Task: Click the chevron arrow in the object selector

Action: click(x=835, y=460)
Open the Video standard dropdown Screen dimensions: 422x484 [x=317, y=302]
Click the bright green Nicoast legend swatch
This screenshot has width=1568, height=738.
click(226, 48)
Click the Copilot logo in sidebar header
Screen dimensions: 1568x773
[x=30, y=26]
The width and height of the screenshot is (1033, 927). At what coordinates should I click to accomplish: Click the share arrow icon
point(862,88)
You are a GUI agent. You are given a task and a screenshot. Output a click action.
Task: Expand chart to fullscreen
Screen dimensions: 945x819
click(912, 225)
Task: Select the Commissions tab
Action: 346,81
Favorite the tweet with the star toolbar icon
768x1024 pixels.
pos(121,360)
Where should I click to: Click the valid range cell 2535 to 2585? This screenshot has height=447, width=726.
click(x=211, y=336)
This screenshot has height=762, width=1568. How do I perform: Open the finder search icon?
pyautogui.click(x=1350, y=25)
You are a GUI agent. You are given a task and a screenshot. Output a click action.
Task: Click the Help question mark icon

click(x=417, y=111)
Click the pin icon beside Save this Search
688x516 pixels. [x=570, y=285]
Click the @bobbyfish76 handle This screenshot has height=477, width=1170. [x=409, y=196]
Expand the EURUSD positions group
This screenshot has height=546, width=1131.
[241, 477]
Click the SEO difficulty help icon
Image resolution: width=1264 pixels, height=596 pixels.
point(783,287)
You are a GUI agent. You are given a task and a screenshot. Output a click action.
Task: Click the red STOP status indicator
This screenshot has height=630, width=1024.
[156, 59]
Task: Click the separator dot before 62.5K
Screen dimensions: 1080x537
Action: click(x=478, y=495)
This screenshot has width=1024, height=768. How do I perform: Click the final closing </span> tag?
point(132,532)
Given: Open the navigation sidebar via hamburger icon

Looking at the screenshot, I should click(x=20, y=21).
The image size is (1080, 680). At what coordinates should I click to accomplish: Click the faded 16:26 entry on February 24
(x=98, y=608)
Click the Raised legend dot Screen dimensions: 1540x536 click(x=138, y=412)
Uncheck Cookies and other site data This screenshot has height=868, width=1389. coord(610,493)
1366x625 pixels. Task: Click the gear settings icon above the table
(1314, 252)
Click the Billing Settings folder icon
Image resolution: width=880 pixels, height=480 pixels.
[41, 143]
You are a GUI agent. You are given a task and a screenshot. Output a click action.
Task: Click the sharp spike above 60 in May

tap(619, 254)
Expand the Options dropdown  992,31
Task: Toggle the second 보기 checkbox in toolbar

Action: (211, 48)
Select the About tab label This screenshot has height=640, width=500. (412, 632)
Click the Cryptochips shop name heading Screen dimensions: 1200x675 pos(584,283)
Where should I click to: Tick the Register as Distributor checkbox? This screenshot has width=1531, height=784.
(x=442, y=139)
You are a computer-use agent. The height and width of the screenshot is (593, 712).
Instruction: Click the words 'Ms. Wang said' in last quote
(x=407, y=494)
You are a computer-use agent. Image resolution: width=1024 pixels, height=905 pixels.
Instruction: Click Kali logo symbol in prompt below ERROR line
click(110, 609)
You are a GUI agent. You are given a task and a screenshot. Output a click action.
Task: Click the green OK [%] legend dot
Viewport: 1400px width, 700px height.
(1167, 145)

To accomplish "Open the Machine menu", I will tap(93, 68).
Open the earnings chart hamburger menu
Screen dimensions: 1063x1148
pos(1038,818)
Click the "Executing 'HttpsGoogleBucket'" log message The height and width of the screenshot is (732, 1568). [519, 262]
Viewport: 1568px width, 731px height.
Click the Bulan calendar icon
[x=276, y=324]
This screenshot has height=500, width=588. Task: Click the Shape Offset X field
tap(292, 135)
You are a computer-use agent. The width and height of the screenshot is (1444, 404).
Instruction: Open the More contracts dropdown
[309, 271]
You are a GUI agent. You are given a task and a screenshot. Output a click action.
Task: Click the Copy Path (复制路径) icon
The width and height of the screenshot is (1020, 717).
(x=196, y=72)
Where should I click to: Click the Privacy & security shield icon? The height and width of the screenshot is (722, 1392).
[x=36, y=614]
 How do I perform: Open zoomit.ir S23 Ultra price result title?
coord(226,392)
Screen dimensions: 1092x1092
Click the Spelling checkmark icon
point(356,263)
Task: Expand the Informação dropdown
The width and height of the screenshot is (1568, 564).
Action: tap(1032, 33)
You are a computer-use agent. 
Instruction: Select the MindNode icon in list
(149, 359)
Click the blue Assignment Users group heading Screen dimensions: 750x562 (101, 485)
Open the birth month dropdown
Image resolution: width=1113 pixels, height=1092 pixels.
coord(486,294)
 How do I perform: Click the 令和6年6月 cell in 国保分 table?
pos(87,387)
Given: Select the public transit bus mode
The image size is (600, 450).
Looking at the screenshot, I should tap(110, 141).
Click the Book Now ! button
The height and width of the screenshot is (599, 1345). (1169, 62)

=-=-=-=-=

What to produce =>
The entries shown above must be reproduced in full, exactly as written.

Solution for this problem =>
Task: Click the chevron arrow in the object selector

Action: click(x=835, y=460)
Open the Video standard dropdown Screen dimensions: 422x484 [x=317, y=302]
Click the bright green Nicoast legend swatch
This screenshot has width=1568, height=738.
click(226, 48)
Click the Copilot logo in sidebar header
Screen dimensions: 1568x773
[x=30, y=26]
The width and height of the screenshot is (1033, 927). At what coordinates should I click to accomplish: Click the share arrow icon
point(862,88)
You are a GUI agent. You are given a task and a screenshot. Output a click action.
Task: Expand chart to fullscreen
Screen dimensions: 945x819
click(912, 225)
Task: Select the Commissions tab
Action: 346,81
Favorite the tweet with the star toolbar icon
768x1024 pixels.
pos(121,360)
Where should I click to: Click the valid range cell 2535 to 2585? This screenshot has height=447, width=726.
click(x=211, y=336)
This screenshot has height=762, width=1568. How do I perform: Open the finder search icon?
pyautogui.click(x=1350, y=25)
You are a GUI agent. You are given a task and a screenshot. Output a click action.
Task: Click the Help question mark icon

click(x=417, y=111)
Click the pin icon beside Save this Search
688x516 pixels. [x=570, y=285]
Click the @bobbyfish76 handle This screenshot has height=477, width=1170. [x=409, y=196]
Expand the EURUSD positions group
This screenshot has height=546, width=1131.
[241, 477]
Click the SEO difficulty help icon
Image resolution: width=1264 pixels, height=596 pixels.
point(783,287)
You are a GUI agent. You are given a task and a screenshot. Output a click action.
Task: Click the red STOP status indicator
This screenshot has height=630, width=1024.
[156, 59]
Task: Click the separator dot before 62.5K
Screen dimensions: 1080x537
Action: click(x=478, y=495)
This screenshot has width=1024, height=768. How do I perform: Click the final closing </span> tag?
point(132,532)
Given: Open the navigation sidebar via hamburger icon

Looking at the screenshot, I should click(x=20, y=21).
The image size is (1080, 680). At what coordinates should I click to accomplish: Click the faded 16:26 entry on February 24
(x=98, y=608)
Click the Raised legend dot Screen dimensions: 1540x536 click(x=138, y=412)
Uncheck Cookies and other site data This screenshot has height=868, width=1389. coord(610,493)
1366x625 pixels. Task: Click the gear settings icon above the table
(1314, 252)
Click the Billing Settings folder icon
Image resolution: width=880 pixels, height=480 pixels.
[41, 143]
You are a GUI agent. You are given a task and a screenshot. Output a click action.
Task: Click the sharp spike above 60 in May

tap(619, 254)
Expand the Options dropdown  992,31
Task: Toggle the second 보기 checkbox in toolbar

Action: (211, 48)
Select the About tab label This screenshot has height=640, width=500. (412, 632)
Click the Cryptochips shop name heading Screen dimensions: 1200x675 pos(584,283)
Where should I click to: Tick the Register as Distributor checkbox? This screenshot has width=1531, height=784.
(x=442, y=139)
You are a computer-use agent. The height and width of the screenshot is (593, 712).
Instruction: Click the words 'Ms. Wang said' in last quote
(x=407, y=494)
You are a computer-use agent. Image resolution: width=1024 pixels, height=905 pixels.
Instruction: Click Kali logo symbol in prompt below ERROR line
click(110, 609)
You are a GUI agent. You are given a task and a screenshot. Output a click action.
Task: Click the green OK [%] legend dot
Viewport: 1400px width, 700px height.
(1167, 145)

To accomplish "Open the Machine menu", I will tap(93, 68).
Open the earnings chart hamburger menu
Screen dimensions: 1063x1148
pos(1038,818)
Click the "Executing 'HttpsGoogleBucket'" log message The height and width of the screenshot is (732, 1568). [519, 262]
Viewport: 1568px width, 731px height.
Click the Bulan calendar icon
[x=276, y=324]
This screenshot has height=500, width=588. Task: Click the Shape Offset X field
tap(292, 135)
You are a computer-use agent. The width and height of the screenshot is (1444, 404).
Instruction: Open the More contracts dropdown
[309, 271]
You are a GUI agent. You are given a task and a screenshot. Output a click action.
Task: Click the Copy Path (复制路径) icon
The width and height of the screenshot is (1020, 717).
(x=196, y=72)
Where should I click to: Click the Privacy & security shield icon? The height and width of the screenshot is (722, 1392).
[x=36, y=614]
 How do I perform: Open zoomit.ir S23 Ultra price result title?
coord(226,392)
Screen dimensions: 1092x1092
Click the Spelling checkmark icon
point(356,263)
Task: Expand the Informação dropdown
The width and height of the screenshot is (1568, 564).
Action: tap(1032, 33)
You are a computer-use agent. 
Instruction: Select the MindNode icon in list
(149, 359)
Click the blue Assignment Users group heading Screen dimensions: 750x562 (101, 485)
Open the birth month dropdown
Image resolution: width=1113 pixels, height=1092 pixels.
coord(486,294)
 How do I perform: Click the 令和6年6月 cell in 国保分 table?
pos(87,387)
Given: Select the public transit bus mode
The image size is (600, 450).
Looking at the screenshot, I should tap(110, 141).
Click the Book Now ! button
The height and width of the screenshot is (599, 1345). (1169, 62)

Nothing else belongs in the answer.